Work to be completed
Your task is to retype, exactly and with nothing else, every line from the one containing "Click the Utilization graph icon" to the end of the listing.

Records supplied
----------

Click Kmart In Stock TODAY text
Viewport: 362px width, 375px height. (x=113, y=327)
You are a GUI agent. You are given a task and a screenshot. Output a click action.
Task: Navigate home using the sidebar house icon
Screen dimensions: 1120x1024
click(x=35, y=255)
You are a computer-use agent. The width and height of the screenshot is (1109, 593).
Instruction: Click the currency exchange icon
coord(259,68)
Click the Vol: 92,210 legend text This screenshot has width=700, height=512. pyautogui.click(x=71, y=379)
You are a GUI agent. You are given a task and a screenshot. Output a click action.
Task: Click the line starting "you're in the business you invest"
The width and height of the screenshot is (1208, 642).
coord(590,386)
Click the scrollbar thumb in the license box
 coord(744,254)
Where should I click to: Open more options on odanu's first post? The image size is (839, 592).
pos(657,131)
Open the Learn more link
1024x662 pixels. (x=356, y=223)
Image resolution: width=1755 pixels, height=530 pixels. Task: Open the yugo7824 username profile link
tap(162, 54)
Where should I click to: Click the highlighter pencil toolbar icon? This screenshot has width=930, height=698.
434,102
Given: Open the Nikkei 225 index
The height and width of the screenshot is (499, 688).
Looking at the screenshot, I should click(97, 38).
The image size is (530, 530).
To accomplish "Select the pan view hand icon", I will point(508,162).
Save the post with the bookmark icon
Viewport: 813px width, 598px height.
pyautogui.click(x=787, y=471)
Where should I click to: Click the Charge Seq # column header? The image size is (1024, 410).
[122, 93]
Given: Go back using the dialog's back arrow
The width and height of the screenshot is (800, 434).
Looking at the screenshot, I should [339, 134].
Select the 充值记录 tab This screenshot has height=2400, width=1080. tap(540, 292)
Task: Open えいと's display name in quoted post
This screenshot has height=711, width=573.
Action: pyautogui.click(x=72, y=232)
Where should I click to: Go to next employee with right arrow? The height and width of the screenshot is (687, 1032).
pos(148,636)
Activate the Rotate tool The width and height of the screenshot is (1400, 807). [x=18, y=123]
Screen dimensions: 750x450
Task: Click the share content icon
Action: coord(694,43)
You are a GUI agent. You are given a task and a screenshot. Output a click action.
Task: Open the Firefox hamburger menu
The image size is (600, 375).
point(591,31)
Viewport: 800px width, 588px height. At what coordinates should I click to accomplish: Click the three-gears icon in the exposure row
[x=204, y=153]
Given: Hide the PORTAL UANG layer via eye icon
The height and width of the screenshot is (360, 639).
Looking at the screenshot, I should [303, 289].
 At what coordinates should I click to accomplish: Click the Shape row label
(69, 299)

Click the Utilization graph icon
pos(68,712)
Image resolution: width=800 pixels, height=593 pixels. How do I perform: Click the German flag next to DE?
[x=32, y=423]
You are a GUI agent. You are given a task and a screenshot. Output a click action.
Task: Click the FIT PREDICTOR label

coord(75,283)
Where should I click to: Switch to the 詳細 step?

----------

Answer box
Click the Utilization graph icon
pos(68,712)
Image resolution: width=800 pixels, height=593 pixels. How do I perform: Click the German flag next to DE?
[x=32, y=423]
You are a GUI agent. You are given a task and a screenshot. Output a click action.
Task: Click the FIT PREDICTOR label

coord(75,283)
Where should I click to: Switch to the 詳細 step?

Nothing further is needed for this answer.